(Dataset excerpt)
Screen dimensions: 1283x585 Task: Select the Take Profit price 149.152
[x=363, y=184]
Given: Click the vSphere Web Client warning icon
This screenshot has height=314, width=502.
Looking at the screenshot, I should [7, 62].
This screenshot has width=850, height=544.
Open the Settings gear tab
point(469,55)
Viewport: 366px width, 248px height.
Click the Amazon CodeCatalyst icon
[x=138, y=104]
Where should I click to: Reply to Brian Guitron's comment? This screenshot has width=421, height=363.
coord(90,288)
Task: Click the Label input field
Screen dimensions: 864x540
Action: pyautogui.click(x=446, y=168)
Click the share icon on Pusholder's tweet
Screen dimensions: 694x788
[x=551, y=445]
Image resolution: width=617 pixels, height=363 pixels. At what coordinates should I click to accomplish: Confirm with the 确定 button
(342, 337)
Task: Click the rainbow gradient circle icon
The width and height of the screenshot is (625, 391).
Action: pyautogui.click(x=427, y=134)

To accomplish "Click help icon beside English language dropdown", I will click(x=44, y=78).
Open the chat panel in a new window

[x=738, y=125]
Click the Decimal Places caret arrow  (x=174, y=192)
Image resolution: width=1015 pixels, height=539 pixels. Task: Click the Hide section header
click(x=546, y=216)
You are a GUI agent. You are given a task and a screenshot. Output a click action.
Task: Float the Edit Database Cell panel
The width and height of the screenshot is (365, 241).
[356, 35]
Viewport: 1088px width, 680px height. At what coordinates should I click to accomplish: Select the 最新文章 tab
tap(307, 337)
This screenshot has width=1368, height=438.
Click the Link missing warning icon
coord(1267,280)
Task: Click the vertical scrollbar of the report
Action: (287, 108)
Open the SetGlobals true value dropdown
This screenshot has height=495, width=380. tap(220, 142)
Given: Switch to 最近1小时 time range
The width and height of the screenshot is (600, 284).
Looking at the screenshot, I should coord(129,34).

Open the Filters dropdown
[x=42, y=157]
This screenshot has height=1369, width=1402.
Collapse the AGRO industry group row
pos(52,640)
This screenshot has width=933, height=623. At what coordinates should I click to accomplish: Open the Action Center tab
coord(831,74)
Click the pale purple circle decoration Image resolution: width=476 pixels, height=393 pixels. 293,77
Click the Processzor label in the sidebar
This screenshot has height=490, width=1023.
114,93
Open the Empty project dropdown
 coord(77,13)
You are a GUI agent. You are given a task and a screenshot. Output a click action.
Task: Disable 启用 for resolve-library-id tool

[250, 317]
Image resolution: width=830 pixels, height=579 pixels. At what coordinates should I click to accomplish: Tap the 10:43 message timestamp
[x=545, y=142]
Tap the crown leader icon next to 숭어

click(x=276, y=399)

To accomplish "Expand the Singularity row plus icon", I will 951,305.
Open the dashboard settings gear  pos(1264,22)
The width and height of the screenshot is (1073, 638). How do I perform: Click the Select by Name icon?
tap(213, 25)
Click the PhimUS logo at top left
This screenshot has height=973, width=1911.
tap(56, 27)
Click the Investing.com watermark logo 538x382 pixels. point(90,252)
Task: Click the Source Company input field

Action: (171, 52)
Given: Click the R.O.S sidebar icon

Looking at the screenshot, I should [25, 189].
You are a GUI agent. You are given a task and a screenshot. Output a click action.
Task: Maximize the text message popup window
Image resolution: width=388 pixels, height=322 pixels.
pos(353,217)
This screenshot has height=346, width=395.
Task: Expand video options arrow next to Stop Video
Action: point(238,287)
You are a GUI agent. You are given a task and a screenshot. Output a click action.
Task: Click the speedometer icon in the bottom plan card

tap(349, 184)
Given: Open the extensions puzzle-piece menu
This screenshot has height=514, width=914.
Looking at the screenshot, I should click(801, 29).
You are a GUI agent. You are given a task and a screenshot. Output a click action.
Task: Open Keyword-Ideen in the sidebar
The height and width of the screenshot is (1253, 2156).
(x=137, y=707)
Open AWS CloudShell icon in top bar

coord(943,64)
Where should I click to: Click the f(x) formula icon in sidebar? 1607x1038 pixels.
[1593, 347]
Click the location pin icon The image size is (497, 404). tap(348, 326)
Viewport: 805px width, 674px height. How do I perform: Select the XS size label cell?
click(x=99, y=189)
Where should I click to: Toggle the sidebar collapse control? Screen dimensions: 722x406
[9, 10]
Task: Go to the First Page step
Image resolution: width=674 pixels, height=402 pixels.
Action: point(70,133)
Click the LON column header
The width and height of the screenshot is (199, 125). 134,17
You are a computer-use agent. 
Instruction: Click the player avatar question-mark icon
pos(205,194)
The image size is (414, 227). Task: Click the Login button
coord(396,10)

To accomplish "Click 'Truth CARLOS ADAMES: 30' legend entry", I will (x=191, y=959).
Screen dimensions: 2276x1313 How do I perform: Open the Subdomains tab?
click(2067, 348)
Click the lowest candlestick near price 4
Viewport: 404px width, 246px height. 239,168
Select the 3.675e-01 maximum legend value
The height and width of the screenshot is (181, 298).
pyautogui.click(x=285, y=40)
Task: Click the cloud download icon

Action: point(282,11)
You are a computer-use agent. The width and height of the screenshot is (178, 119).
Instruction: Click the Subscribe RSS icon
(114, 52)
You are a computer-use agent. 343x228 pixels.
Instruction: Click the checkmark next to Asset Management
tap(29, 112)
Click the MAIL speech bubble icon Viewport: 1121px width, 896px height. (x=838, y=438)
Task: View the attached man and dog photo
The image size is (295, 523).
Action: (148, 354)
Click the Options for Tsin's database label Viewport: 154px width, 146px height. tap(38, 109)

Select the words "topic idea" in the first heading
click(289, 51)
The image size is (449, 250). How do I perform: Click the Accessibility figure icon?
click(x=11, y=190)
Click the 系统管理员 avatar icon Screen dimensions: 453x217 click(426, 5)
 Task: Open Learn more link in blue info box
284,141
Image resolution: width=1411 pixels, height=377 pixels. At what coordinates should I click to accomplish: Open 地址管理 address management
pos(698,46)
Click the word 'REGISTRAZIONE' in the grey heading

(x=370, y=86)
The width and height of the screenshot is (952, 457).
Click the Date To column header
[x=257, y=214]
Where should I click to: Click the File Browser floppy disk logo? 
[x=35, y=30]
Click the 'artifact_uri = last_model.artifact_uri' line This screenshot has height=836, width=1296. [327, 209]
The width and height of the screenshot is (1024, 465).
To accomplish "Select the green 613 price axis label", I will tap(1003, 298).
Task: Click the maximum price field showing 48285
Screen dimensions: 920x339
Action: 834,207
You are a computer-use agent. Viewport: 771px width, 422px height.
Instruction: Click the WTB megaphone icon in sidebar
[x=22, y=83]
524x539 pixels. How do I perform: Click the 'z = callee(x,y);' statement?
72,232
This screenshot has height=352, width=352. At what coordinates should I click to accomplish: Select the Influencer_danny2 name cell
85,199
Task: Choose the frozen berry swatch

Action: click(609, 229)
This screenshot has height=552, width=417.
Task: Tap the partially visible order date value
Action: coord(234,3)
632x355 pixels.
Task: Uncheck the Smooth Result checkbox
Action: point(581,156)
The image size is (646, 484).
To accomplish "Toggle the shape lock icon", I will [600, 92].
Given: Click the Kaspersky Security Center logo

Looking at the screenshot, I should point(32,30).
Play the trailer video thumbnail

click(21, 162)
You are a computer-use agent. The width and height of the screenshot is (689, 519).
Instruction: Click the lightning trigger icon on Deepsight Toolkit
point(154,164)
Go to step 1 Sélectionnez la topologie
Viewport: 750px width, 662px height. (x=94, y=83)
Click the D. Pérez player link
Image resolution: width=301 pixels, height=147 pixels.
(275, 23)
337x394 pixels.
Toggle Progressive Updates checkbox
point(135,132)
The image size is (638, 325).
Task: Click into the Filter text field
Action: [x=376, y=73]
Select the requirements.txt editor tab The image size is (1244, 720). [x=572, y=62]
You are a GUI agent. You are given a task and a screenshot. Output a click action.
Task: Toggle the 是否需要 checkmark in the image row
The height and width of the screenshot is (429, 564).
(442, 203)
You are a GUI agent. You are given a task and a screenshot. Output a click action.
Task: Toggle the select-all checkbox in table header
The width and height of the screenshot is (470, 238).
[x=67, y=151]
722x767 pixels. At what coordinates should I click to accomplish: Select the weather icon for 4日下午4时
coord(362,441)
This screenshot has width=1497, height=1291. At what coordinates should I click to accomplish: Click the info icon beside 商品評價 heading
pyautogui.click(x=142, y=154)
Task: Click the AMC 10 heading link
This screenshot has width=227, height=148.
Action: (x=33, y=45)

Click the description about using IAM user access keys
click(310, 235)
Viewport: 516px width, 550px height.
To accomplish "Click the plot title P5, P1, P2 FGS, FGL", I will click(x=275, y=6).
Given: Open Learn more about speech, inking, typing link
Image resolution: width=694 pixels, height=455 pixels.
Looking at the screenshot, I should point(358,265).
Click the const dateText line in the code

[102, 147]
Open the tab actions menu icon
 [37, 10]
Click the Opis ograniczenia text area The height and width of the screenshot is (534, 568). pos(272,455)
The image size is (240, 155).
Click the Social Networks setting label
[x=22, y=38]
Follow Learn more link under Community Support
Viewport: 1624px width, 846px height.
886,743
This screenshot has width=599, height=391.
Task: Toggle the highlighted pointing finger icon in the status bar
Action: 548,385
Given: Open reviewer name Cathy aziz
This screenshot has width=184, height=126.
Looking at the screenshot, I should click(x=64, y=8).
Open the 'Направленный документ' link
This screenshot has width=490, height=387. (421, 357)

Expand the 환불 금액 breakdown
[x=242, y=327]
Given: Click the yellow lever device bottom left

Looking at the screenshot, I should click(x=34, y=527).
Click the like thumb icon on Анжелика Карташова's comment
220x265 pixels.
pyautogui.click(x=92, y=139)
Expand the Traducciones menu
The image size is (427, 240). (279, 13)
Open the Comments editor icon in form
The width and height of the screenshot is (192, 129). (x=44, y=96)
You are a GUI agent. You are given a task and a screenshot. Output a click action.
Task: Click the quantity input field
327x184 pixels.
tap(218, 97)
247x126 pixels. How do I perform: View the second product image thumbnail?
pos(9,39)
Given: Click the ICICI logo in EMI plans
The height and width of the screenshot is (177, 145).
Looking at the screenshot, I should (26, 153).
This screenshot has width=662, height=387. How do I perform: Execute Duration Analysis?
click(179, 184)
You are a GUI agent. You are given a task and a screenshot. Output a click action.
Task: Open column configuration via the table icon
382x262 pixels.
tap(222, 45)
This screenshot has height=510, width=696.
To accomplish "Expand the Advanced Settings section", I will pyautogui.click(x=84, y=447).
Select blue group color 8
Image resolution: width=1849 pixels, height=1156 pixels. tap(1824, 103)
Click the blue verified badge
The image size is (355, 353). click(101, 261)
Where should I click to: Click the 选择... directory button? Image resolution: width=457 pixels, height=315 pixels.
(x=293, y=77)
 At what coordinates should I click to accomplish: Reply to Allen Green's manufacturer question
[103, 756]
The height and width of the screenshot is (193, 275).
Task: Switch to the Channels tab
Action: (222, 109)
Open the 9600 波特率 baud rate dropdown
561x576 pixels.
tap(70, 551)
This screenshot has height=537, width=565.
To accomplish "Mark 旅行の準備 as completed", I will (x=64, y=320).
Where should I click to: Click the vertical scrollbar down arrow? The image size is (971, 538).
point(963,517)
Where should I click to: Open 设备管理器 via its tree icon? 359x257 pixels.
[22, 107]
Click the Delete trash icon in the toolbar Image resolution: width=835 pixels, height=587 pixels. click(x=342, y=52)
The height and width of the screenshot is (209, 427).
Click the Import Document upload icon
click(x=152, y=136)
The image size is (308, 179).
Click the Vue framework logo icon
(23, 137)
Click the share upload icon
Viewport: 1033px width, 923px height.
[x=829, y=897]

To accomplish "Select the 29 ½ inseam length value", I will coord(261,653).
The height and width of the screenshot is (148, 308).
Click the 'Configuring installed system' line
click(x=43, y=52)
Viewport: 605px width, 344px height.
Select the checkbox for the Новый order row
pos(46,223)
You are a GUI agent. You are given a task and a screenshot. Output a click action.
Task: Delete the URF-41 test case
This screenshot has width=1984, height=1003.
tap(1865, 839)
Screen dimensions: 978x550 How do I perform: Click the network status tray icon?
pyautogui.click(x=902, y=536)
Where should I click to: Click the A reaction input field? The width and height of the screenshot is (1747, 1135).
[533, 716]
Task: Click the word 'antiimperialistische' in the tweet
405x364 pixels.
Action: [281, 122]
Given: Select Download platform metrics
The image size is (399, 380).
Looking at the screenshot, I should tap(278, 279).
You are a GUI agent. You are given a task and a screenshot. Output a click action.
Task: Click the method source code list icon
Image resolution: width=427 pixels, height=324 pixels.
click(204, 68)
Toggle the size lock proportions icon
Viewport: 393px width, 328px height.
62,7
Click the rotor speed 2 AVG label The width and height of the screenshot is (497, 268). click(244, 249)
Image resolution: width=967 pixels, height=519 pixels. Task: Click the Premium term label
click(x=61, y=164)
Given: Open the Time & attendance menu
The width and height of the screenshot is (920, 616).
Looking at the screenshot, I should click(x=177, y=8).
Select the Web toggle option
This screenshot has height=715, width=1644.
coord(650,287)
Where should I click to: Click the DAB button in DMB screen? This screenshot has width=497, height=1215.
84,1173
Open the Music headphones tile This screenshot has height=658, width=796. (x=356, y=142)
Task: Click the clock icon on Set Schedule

* Task directions:
Please find every line in the data above that contains the word "perform" and copy each of those lines.

* Answer to the exercise:
The width and height of the screenshot is (1073, 638). How do I perform: Click the Select by Name icon?
Viewport: 805px width, 674px height. How do I perform: Select the XS size label cell?
Screen dimensions: 2276x1313 How do I perform: Open the Subdomains tab?
The image size is (449, 250). How do I perform: Click the Accessibility figure icon?
524x539 pixels. How do I perform: Click the 'z = callee(x,y);' statement?
247x126 pixels. How do I perform: View the second product image thumbnail?
This screenshot has width=662, height=387. How do I perform: Execute Duration Analysis?
Screen dimensions: 978x550 How do I perform: Click the network status tray icon?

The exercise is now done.